The first trip they made together, after two nervous dinners, had been in a car that belonged to some of his friends. He remembered it clearly: a mid-sized sedan with a gray interior. They sat awkwardly side by side in the back seat. It was early fall and they were being driven south to a wildlife refuge named Bosque del Apache, an artificial oasis in the middle of the desert where they hoped to see birds. In the front seat his friends, an older, academic couple he had worked for who were amateur ornithologists, who kept immaculate life lists of all the birds they had seen, were talking about cormorants, and from cormorants they moved to herons and from herons to egrets. They told of bird-watching weekends in Patagonia, Guadalupe, and the Salton Sea, and of all the birds of North America that flew for thousands of miles each year in migration. Neither Ann nor Ben was educated on the identities and behaviors of birds, so they remained silent.
Over the murmur in the front they both floated away, both gazed out their windows at the rolling tan mountains and the light sky.
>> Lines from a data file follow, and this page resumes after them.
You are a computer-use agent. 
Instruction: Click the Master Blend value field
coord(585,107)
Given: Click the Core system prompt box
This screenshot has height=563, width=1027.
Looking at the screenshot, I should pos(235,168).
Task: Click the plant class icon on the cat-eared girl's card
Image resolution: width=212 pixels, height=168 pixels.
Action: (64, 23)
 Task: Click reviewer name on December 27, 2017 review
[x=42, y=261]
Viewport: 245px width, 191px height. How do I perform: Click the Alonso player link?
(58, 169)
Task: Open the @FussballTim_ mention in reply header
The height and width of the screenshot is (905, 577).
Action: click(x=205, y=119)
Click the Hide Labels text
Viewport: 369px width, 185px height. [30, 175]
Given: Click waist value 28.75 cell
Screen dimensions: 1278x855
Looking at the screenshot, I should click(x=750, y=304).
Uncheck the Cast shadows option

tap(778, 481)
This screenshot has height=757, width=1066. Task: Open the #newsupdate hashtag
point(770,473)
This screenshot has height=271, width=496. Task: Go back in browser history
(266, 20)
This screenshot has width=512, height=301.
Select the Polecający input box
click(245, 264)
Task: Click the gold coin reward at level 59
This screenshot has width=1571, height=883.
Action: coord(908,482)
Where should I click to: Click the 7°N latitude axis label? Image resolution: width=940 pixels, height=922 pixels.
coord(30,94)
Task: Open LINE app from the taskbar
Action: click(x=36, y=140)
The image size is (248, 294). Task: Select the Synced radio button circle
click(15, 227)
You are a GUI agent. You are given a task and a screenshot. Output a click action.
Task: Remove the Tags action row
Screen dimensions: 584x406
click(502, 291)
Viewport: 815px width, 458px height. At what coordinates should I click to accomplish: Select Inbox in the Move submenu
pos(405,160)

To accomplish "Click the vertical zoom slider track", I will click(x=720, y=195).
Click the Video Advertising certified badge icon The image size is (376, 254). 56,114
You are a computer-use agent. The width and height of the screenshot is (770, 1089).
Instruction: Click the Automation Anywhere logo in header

And as they softened in their seats, carried over the blacktop impervious and aloft, as they rested on the gray imitation leather, Ann looked at Ben and moved her hand over the cool smooth slope of the vinyl seat to touch his wrist.
Fullness surged.
Of course he did have preferences beyond the fact of her existence; but that was all they were, a set of requests. Nothing was actually necessary beyond what he already had, any added pleasure or comfort he was willing to forgo if need be. In the center were the two of them, bound together, and what rotated, what clung, what distant satellite might orbit them in a faint attraction, far out from the core held fast, was mostly empty space.
Before the Trinity test, the physicist Edward Teller—later known as the Father of the Hydrogen Bomb, a famously passionate advocate for the nuclear arms buildup—calculated that the heat of the first atomic explosion might be sufficient to ignite and consume the world’s atmosphere. Subsequent calculations showed this was unlikely: there was only a three-in-a-million chance, the physicists in charge of the test decided, that the atmosphere would be ignited.
Enrico Fermi, however, who liked a good wager, made a jesting offer on the morning of the test.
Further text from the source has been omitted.